What is needed →
Wherever the word "link" appears in a line below, that line counts; report the total number of such lines only.

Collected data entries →
========

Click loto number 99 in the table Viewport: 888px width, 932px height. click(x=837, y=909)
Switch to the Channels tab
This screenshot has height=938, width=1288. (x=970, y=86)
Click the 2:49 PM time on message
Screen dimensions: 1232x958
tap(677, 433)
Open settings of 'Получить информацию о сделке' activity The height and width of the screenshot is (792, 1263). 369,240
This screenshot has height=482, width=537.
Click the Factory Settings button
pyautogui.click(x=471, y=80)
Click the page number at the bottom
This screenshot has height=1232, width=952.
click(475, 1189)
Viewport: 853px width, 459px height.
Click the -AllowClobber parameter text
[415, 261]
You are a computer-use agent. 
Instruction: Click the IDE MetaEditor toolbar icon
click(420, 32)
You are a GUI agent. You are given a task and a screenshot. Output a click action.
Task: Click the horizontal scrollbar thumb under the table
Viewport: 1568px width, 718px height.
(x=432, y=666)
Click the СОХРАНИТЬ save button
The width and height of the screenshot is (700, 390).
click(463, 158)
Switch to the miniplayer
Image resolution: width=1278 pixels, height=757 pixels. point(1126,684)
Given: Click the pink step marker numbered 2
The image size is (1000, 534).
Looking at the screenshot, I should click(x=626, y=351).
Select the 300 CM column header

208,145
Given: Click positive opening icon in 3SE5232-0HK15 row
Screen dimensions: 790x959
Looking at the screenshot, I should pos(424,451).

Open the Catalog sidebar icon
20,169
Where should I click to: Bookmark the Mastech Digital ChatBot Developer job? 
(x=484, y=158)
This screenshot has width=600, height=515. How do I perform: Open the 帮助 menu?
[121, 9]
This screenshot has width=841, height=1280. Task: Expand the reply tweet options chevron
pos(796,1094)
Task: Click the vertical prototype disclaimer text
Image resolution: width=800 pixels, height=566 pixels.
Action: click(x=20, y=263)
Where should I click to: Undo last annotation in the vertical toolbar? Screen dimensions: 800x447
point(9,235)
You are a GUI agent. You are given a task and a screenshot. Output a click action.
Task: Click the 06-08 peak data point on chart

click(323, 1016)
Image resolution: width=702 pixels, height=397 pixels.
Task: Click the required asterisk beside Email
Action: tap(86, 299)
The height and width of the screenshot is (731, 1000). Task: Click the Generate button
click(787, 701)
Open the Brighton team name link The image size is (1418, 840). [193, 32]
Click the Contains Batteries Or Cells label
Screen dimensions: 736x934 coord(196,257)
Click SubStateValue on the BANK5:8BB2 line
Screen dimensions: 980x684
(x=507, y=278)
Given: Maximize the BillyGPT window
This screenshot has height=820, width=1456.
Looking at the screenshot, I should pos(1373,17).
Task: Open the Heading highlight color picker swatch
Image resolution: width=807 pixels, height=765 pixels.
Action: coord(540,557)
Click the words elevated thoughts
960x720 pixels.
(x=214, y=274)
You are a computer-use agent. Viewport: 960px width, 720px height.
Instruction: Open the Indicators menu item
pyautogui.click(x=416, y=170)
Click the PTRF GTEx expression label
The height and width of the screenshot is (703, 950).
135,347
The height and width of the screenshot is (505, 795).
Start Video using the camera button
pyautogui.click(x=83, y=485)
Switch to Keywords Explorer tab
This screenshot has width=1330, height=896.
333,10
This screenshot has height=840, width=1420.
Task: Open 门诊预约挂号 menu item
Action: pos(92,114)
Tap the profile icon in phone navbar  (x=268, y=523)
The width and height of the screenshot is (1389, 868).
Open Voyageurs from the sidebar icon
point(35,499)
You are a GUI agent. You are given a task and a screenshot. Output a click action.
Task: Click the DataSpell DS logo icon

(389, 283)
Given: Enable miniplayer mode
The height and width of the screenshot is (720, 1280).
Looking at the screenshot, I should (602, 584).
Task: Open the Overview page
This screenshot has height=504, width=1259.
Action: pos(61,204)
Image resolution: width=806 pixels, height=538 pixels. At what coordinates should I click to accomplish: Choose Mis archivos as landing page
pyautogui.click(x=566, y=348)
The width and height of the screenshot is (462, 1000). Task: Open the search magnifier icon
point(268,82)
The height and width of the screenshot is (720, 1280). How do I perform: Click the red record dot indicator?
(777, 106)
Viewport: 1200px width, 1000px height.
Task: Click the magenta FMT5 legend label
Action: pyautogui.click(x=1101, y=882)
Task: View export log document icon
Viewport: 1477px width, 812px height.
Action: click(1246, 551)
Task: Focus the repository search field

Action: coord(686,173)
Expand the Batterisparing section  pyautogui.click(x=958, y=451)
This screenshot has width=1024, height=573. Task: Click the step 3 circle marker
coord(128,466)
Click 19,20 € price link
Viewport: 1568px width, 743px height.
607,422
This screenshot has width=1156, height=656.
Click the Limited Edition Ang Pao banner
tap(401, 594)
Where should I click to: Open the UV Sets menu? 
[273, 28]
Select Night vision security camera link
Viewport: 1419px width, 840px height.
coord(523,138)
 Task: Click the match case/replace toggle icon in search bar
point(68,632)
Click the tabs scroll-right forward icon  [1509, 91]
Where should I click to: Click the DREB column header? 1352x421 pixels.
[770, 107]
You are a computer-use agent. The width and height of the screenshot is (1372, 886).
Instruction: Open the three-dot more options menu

========

Reply →
3